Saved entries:
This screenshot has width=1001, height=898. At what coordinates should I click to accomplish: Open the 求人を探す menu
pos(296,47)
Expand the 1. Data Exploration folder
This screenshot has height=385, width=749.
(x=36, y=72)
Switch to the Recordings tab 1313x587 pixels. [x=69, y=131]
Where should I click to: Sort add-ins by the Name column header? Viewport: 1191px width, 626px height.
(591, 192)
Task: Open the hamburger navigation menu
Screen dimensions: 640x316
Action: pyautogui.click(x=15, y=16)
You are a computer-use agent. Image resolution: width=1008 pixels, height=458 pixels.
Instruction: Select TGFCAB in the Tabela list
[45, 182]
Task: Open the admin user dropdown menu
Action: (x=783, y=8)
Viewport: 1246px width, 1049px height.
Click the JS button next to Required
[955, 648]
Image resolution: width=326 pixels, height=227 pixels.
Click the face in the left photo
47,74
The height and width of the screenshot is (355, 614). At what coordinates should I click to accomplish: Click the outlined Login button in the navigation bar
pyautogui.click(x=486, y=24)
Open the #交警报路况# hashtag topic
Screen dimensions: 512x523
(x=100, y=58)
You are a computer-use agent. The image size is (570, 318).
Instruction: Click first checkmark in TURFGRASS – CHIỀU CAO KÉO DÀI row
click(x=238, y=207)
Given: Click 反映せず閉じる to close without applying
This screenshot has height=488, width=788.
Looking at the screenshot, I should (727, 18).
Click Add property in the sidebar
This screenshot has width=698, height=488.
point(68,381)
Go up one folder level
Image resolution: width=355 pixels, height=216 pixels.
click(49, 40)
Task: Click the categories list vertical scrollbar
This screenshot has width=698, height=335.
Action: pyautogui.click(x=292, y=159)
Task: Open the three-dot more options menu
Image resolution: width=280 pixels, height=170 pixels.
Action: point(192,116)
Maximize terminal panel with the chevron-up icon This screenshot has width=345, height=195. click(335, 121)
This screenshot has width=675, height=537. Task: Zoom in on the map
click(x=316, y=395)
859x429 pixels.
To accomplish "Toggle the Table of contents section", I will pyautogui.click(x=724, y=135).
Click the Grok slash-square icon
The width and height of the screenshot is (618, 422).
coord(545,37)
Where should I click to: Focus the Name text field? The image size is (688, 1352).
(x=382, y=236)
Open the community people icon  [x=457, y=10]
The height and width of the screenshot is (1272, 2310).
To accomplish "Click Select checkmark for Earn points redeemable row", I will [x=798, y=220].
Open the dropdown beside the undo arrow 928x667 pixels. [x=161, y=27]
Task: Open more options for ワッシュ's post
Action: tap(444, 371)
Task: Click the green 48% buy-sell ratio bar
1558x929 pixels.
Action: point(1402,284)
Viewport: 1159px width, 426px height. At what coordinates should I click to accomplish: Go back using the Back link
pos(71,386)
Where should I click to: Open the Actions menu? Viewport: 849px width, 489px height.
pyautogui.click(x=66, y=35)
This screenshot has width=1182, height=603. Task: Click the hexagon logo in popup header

PROBLEM DETAILS: Beginning at the line containing "Open the dropdown", repeat each line exactly through the last line of the entries, and include no other lines.

RESULT OF THE EXERCISE:
Open the dropdown beside the undo arrow 928x667 pixels. [x=161, y=27]
Task: Open more options for ワッシュ's post
Action: tap(444, 371)
Task: Click the green 48% buy-sell ratio bar
1558x929 pixels.
Action: point(1402,284)
Viewport: 1159px width, 426px height. At what coordinates should I click to accomplish: Go back using the Back link
pos(71,386)
Where should I click to: Open the Actions menu? Viewport: 849px width, 489px height.
pyautogui.click(x=66, y=35)
This screenshot has width=1182, height=603. Task: Click the hexagon logo in popup header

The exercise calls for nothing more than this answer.